- [LAVORO RICHIESTO]: Riprendi l'articolo sul congresso dei DS e sull'estinzione della Quercia, proseguendolo dopo l'ultima frase riportata.

- [TESTO FORNITO]:
+--
Ad aprile inizia l’estinzione della Quercia
di Mauro Zani
Naturalmente sapevo che sarebbe stata dura impegnarsi in una contesa congressuale il
cui esito è, come sempre, già scritto. Si vota per il segretario in carica. Sempre. E’ così
dalla notte dei tempi. Anch’io ne ho usufruito e so di cosa parlo. Ma lo “stile” di oggi è
alquanto diverso. C’è qualcosa di eccessivo, di debordante nel modo in cui si concepisce,
adesso, la lotta politica tra noi. In seguito non sarà inutile una riflessione. Dopo il
congresso. Ciò non toglie che l’impegno strenuo profuso da Piero Fassino per risollevare
le sorti dei DS dopo la batosta del 2001 si traduce in una fiducia, in larga parte spontanea,
verso un gruppo dirigente nazionale schierato a difesa di un’operazione politica che ne
garantisce comunque la continuità nel breve periodo. Ma, come si sa, nei tempi lunghi
saremo tutti morti. E gli uomini e le donne che hanno pieno accesso ai media televisivi lo
sanno bene. Se non sei in TV i tuoi eventuali argomenti non contano. Così va il mondo e
non lo scopriamo ora. Viviamo in un eterno presente. Le cose che dirai domani
cancellano inevitabilmente quelle che hai detto ieri. La coerenza non è di casa in
televisione, non sta nei palinsesti, e la politica spesso si adegua.
+--
- [MATERIALE FORNITO]:

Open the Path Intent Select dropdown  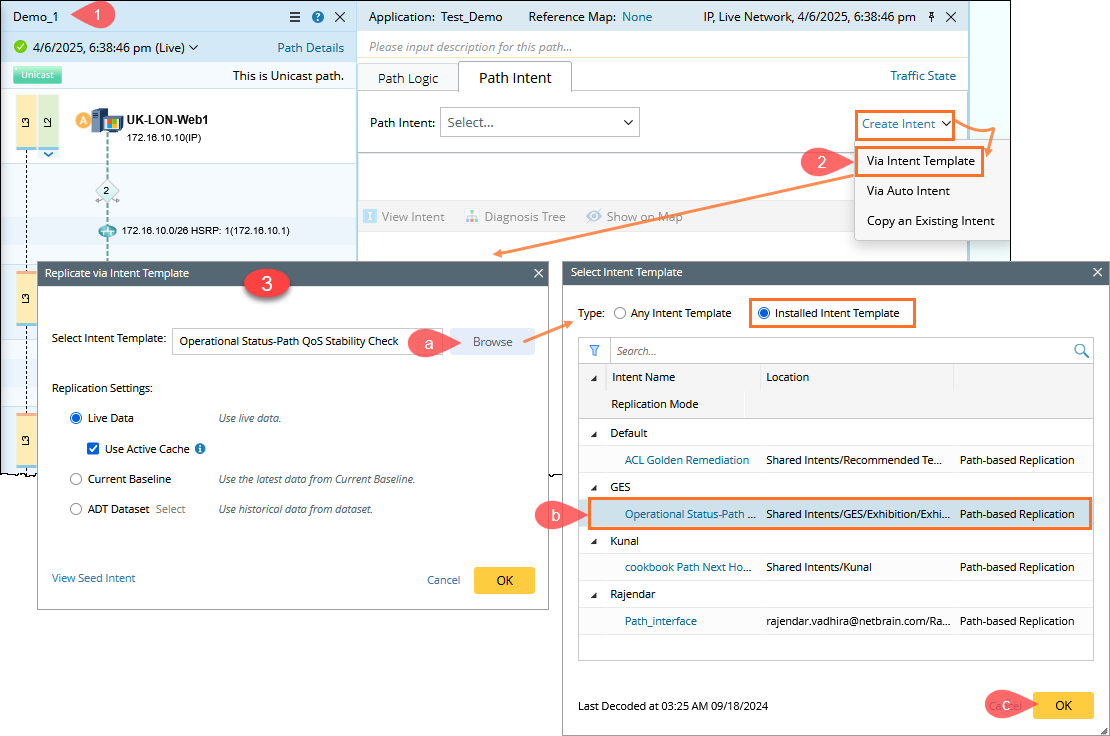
+--
- [RISPOSTA ALL'ESERCIZIO]:
Il congresso dei DS si è già svolto ad Orvieto. L’ha detto la televisione. Dunque è vero.
Come l’influenza aviaria. Che non è mai arrivata, ma che ci hanno fatto credere fosse alle
porte mettendo così a rischio un settore importante dell’economia nazionale. Arduo
discutere in questo modo. Nessuno è davvero libero di farlo. Il pregiudizio consolidato in
tutto il periodo pre-congressuale da una campagna mediatica schierata senza precedenti
lo impedisce. Eppure ho trovato, anche a Bologna e in Emilia-Romagna, un gruppo di
donne e uomini dei DS, persone normali, che sono ancora animate dalla voglia di
partecipare, semplicemente motivate ad esercitare un diritto di critica nei confronti di un
evento che si vuole far apparire come ineluttabile, fin nei suoi minimi dettagli. Sappiamo, io
e loro, che saremo sconfitti in quei seggi elettorali che ci si ostina a chiamare congressi.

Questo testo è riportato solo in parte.